The deliberations have not been without intrigue, as the jury was accidentally allowed access to a law book that had been left in the courtroom. Both sides had the opportunity to request a mistrial, but declined to do so. Generally, everybody involved in a trial does not want a mistrial, as it means starting the trial over from scratch. Often, the Defense is more likely to request it, as a retrial insures their client will not be going to prison in the near future. However, the extensive deliberations must give the Defense some hope that this jury is sympathetic to their argument. Also, a second trial generally favors the State, who has the burden of proof. A trial run increases the likelihood of success at retrial. As it is, this jury could go either way.

Trial Testimony

Trial Testimony

The jury asked some questions on Friday, and one of the questions related to lesser charges. That could indicate what the jury might be considering. There were additional questions related to the Principal Theory, as well.

After the trial, I will do a follow up discussing why I think the jury has grappled so much with a case that had a recorded confession. Hint, it’s not the prosecution’s fault. Could Rivera walk? I doubt it… that would be a bigger upset than Casey Anthony’s acquittal. But even a conviction to a lesser charge would be a huge defense victory. A hung jury also remains a possibility.

I will try to update as things come up this week. The Miami Herald has had reporters live-tweeting the case. Mad About Trial has video archives of the court proceedings here.

No Verdict Today in Sean Taylor Case

The jury will be back tomorrow to decide Eric Rivera’s fate:

No verdict today in trial of accused Sean Taylor shooter Eric Rivera. Jurors will be back Friday.

Eric Rivera Jury Still Deliberating Sean Taylor Murder Charges

Eric Rivera on Monday

Eric Rivera on Monday

The jury only spent about an hour deliberating before breaking for the night last night, and have been back at it this morning. They have just asked a question, and its an interesting one about the Principal Theory. According to @patriciamazzei of the Miami Herald, who is live tweeting the Rivera trial today, they asked if both elements of principal theory must be proven. Perhaps they are having trouble finding one of the elements. Most questions don’t sound good for the defense, but this one certainly does. That’s far from meaning he’s about to walk, but it is a positive sign that the jury is struggling with something. Perhaps they aren’t convinced he’s the shooter, and are trying to determine if the principal theory applies.

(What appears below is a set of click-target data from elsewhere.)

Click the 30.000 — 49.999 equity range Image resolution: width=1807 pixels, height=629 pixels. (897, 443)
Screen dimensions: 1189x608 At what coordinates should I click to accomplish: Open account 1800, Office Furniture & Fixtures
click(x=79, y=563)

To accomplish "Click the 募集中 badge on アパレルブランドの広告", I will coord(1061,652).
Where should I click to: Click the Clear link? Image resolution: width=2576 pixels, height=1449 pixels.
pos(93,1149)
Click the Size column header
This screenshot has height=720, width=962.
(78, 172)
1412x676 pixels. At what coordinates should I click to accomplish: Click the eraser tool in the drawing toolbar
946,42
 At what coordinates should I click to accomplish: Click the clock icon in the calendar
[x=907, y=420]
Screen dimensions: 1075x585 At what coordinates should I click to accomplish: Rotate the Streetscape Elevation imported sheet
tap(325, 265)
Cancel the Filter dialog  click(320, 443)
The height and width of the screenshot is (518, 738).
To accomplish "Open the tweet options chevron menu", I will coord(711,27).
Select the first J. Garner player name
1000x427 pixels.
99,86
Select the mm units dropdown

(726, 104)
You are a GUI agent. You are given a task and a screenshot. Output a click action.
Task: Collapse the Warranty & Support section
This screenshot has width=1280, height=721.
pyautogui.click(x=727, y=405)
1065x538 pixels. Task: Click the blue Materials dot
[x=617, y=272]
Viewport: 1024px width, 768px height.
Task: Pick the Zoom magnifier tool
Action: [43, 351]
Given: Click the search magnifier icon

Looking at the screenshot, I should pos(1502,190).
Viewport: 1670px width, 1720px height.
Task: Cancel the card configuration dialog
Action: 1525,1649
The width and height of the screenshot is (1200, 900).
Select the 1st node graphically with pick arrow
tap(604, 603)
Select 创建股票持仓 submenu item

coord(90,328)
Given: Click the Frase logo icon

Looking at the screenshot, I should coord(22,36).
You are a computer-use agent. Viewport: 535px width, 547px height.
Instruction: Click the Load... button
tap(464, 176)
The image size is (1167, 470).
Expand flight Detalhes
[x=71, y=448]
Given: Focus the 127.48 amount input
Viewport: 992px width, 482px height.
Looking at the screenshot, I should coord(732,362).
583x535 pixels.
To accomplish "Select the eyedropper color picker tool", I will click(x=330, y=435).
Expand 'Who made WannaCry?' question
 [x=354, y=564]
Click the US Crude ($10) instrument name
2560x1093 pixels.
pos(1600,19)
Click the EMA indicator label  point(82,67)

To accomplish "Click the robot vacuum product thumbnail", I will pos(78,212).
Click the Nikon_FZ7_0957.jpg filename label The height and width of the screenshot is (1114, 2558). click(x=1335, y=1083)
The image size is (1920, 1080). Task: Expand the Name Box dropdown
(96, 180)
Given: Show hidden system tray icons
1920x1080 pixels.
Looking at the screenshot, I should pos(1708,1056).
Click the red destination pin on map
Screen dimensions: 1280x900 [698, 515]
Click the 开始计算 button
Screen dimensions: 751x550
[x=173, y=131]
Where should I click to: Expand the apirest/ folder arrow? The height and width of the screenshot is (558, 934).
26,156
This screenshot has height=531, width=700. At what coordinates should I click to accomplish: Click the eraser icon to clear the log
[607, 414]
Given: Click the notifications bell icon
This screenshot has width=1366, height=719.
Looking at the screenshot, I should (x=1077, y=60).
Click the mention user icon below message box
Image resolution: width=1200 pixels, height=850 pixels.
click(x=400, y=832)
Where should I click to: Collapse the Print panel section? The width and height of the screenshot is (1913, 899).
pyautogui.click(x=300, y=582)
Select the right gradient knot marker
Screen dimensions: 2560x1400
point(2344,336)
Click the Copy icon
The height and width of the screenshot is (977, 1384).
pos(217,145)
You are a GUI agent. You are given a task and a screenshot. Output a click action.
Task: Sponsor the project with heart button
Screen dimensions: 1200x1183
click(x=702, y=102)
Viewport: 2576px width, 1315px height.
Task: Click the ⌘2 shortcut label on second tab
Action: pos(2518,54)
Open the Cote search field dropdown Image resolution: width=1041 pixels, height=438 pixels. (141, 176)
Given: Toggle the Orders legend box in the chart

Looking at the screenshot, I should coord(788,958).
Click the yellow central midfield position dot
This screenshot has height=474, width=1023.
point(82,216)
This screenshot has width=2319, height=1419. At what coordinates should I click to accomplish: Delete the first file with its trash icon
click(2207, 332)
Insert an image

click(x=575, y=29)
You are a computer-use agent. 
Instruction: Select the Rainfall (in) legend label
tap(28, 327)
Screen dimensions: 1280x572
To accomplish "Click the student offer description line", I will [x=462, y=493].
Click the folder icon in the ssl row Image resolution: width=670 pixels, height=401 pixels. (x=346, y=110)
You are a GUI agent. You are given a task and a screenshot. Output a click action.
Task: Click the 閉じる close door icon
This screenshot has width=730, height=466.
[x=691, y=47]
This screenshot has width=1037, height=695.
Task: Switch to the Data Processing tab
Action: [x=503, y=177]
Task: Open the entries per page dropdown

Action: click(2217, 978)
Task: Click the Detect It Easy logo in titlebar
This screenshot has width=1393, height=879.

Principal theory applies to anyone who knowingly aids, abets, or in any way encourages a crime to occur. Both elements must be proved beyond a reasonable doubt for it to apply. The elements are printed below in the standard jury instruction. I won’t be around this afternoon, so I’m afraid my updates will be slow coming. The jury has ordered lunch, so they have a while left to deliberate.


§ 777.011, Fla.Stat.

            If the defendant helped another person or persons [commit] [attempt to commit] a crime, the defendant is a principal and must be treated as if [he] [she] had done all the things the other person or persons did if:


1.         the defendant had a conscious intent that the criminal act be done and


2.         the defendant did some act or said some word which was intended to and which did incite, cause, encourage, assist, or advise the other person or persons to actually [commit] [attempt to commit] the crime.


To be a principal, the defendant does not have to be present when the crime is [committed] [or] [attempted]. See State v. Dene, 533 So.2d 265 (Fla. 1988).